Fractions Transformation and Dissipation Mechanism of Dechlorane Plus in the Rhizosphere of the Soil–Plant System
2020-04-10T10:43:26Z (GMT) by
The fractions transformation and dissipation mechanism of Dechlorane Plus (DP) in the rhizosphere of soil–plant system were investigated and characterized by a 150-day experiment using a rhizobox system. The depuration, accumulation, and translocation of DP in rice plants were observed.
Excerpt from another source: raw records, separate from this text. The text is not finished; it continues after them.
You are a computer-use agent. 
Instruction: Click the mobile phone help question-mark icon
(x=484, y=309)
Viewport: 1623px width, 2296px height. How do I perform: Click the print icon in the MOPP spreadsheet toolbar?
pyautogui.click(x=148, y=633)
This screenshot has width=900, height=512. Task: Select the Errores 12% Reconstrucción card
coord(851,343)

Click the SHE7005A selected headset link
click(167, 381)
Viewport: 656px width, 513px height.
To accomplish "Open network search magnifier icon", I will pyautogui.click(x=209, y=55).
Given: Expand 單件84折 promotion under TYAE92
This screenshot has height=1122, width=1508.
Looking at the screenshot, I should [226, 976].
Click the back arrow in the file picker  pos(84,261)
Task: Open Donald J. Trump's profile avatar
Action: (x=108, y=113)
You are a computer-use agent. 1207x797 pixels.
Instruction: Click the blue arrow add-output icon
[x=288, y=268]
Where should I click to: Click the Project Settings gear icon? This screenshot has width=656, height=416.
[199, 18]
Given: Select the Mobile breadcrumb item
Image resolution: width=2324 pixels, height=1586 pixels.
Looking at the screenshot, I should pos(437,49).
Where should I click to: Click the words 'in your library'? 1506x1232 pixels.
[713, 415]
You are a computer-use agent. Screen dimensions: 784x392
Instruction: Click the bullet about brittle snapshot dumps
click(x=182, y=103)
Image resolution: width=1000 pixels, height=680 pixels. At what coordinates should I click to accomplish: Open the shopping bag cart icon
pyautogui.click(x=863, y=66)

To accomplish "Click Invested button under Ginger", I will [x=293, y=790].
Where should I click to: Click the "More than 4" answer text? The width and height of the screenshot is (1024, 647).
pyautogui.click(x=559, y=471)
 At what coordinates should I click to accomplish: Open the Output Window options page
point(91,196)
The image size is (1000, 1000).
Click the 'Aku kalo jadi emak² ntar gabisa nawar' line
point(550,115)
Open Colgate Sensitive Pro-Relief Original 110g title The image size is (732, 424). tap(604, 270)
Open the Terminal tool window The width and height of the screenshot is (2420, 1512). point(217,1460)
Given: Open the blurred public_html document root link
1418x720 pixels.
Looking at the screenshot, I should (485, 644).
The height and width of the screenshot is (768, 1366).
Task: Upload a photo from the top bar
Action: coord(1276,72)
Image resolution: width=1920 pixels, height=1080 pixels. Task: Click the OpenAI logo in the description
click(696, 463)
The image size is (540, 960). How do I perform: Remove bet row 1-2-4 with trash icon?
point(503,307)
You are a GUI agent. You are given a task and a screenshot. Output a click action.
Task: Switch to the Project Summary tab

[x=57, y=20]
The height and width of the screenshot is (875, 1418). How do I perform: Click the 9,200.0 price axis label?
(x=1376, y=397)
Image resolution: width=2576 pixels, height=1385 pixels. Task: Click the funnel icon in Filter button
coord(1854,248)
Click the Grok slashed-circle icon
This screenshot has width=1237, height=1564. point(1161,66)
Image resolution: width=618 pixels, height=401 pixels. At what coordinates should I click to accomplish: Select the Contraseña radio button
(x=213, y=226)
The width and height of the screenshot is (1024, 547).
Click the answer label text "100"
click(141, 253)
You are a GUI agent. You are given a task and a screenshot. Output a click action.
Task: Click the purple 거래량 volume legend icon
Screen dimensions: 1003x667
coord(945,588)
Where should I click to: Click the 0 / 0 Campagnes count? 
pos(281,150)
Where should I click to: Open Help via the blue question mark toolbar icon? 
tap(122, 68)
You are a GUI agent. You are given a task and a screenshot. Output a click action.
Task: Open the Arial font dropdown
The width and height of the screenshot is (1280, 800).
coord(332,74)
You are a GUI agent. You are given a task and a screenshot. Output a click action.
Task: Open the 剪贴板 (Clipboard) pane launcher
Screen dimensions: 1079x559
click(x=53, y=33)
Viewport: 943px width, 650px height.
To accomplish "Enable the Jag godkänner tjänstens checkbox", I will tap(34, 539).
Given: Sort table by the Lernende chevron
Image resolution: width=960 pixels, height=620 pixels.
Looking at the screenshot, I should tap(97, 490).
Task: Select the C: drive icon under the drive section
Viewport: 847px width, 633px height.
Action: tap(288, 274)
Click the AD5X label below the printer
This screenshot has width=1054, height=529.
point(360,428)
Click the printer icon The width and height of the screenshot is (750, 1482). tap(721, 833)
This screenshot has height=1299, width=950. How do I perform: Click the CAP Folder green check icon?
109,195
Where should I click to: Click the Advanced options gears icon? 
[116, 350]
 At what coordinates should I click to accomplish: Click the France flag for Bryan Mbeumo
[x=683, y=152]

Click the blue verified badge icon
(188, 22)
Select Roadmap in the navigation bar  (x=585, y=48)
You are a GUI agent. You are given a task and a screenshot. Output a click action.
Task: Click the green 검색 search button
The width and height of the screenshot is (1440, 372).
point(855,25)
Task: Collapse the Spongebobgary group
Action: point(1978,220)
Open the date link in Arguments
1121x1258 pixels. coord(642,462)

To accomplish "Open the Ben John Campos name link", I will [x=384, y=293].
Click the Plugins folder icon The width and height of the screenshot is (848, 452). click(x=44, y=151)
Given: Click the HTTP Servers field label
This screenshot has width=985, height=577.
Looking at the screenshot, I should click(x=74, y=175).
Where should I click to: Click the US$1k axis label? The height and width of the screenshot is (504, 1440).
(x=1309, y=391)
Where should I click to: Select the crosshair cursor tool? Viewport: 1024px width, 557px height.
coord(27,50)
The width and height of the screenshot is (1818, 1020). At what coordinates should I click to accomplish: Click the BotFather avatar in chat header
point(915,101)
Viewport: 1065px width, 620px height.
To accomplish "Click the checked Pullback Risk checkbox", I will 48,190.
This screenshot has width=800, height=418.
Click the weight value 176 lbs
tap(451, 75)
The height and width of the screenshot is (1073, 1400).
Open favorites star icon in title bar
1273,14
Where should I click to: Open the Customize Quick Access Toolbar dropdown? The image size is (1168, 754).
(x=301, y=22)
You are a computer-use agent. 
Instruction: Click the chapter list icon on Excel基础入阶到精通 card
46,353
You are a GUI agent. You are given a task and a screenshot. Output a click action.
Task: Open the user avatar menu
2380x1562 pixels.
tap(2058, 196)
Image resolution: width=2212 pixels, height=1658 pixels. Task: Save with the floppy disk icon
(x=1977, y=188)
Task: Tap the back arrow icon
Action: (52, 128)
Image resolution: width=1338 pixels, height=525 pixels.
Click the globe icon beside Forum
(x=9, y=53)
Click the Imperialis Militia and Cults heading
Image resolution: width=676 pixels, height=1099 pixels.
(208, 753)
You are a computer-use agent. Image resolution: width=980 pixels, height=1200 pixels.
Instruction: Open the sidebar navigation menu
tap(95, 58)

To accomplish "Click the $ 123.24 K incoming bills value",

The contributions of plant uptake, microbial degradation, and bound-residue formation to DP dissipation under the rhizosphere effect were modeled and quantified. The gradients of DP concentrations correlated well with microbial biomass in the rhizosphere (R2 = 0.898). The rhizosphere facilitated the bioavailability of DP (excitation) and modified the bound-residue formation of DP (aging). DP concentrations in roots were positively correlated with the labile fraction of DP in soil (R2 = 0.852–0.961). There were spatiotemporal variations in the DP fractions. Dissolved and soil organic carbon were important influences on fraction transformation. Contributions to total DP dissipation were in the following ranges: microbial degradation (8.33–54.14%), bound-residue formation (3.64–16.43%), and plant uptake (0.54–3.85%). With all of these processes operating, the half-life of DP in the rhizosphere was 105 days. The stereoselectivity of DP isomers in both rice and DP fractions in soil were observed, suggesting a link between stereoselective bioaccumulation of DP in terrestrial organisms and dissipation pathways in soil.